Manning Feinleib

Quotes

But we had to make a decision within Bill Zukel’s [NHLBI] programs – how to split up the research efforts. And in broad terms it fell into two realms: the intervention-type studies, the clinical trials programs and the observational epidemiology. We had a strategic planning meeting and I opted to take the observational studies and they gave Bill Friedewald the clinical trials. They were kept as separate entities under separate associate directors.

One of the concerns with the clinical trials programs was how 1) to assure adequate funding for many years because it will take many years and 2) adequate controls to ensure standardization and adequate-sized populations. So those were separate things, under first Bill Friedewald and then Larry Friedman and others. But the observational epidemiology, first with me and then with Millicent, and then with Terry Manolio, was always separate.

Obesity

Again, to make a long story short, when we analyzed the Framingham data we found that body weight had a U-shaped relationship to mortality. And people said, “That’s because people who are thin are either sick or they smoke, or things like that.” Well, we did analyses by smoking category and found the same U-shaped curve – the smokers and non-smokers. And it turned out to be a complex story. That’s all I can say. And its still going on – you don’t know all the biases that go into it. Whether being very thin means you have bad health habits, are derelict or something like this, or have incipient diseases that haven’t been diagnosed yet. With regards to obesity, I think its quite well established….. Early on in Framingham we did a multivariate analysis, putting in obesity along with blood pressure, cholesterol, etc. Obesity did not turn out to be as important as any of the other variables. Now we claim, because we were controlling, that when obesity is a factor it operates through its effect on blood pressure, diabetes, etc. So you can’t use it in the same equation because you are adjusting then for some of the consequences of the obesity variable and “adjusting out” its effect. That’s I think the major part of the story now.

The Logistic

It didn’t come about as a regression model as the way it is usually taught nowadays. Logistic regression, looking at the log of the odds as a linear combination of risk factors, came about through a thing called discriminate functions. Jerry Cornfield had the idea that you have a population of normal people and a population of people with cardiovascular disease; they have different mean values for the risk factors but the same variances. At any point you then say, “What are the odds for somebody with this value of being in the normal group or the disease group?” And he worked out the equations. Those equations are mathematically equivalent to the logistic function.

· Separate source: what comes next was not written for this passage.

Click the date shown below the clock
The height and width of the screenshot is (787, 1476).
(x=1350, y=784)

This was before we had high-powered computers so it was a real hard thing to estimate. It wasn’t until three or four years later that they found sufficient ways of estimating this. But he and Jean Truett got together and said, “Let’s apply this to the Framingham data.” Kannel served as an author on all the papers using Framingham data. So they put out this paper: Truett, Cornfield, and Kannel, which has become a classic – the first application of the logistic. I think that’s something we have to give Framingham credit for, introducing the logistic model to cardiovascular disease and thereby to virtually the whole field that developed out of it, of everybody’s logistic function.

Trends

Why something should happen so consistently across the whole population at the same time. And it still hasn’t been adequately explained. At NCHS we started looking at trends and risk factors that might account for it. And it’s remained largely inexplicable. The changes in smoking and in blood pressure distributions and cholesterol distributions came after the decline started. And some of the major things went in the wrong direction like obesity. Obesity is getting more and more common even while some of the other risk factors are going down. So parts of it are still enigmatic.

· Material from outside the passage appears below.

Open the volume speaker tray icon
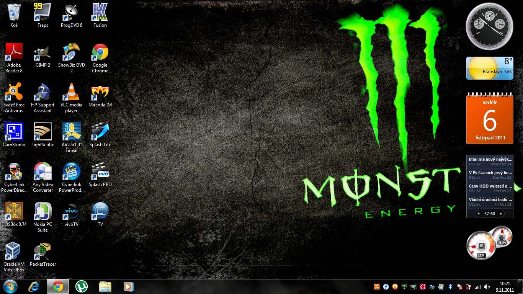 (487, 286)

MF: There certainly are a lot of people involved with it [CVD epidemiology]. I think some of the names you always have to mention. Let me start off with Henry, Henry Blackburn. He has certainly made major contributions and has been a good spokesman. People like Jerry Stamler, totally dedicated to the field of epidemiology. I disagree with him on a lot of issues. I think he was too hasty to come to judgment on a lot of things like diet and salt and things like that but no question he was totally dedicated to these things. Fred Epstein, I think he was a very good spokesperson and diplomat for the whole circle of epidemiology. I think at the Cardiovascular Epidemiology meetings, the two people you could always depend on to get up after a talk and ask a question were Jerry Stamler and Fred Epstein. Usually in a nice way, but sometimes in a challenging way. Some of the younger people have been very influential. Lew Kuller I think has been a real good example of what a good epidemiologist should be. Then individually, the Framingham people – Kannel, Castelli. Stoney [Stallones, cardiovascular disease was not his primary interest, but he interacted with many of us and introduced people that I think inspired and carried on a lot of his traditions. Who else?

MF: You could go through a list of the people who’ve chaired the various committees, the Epidemiology Section of AHA you’ll find many of these ….

MN: many of these names…. But I think that some of the names you came up with are the names I would’ve come up with.

MF: And there’s others in Europe – Pyörälä is one of the guys I was trying to think of. We always stand on the shoulders of giants when we go into these fields.

MN: That’s right. There’ve been some great people.

MF: Jerry Cornfield I think had a tremendous influence. He wasn’t huge as a cardiovascular epidemiologist but he was very influential. This has been fun.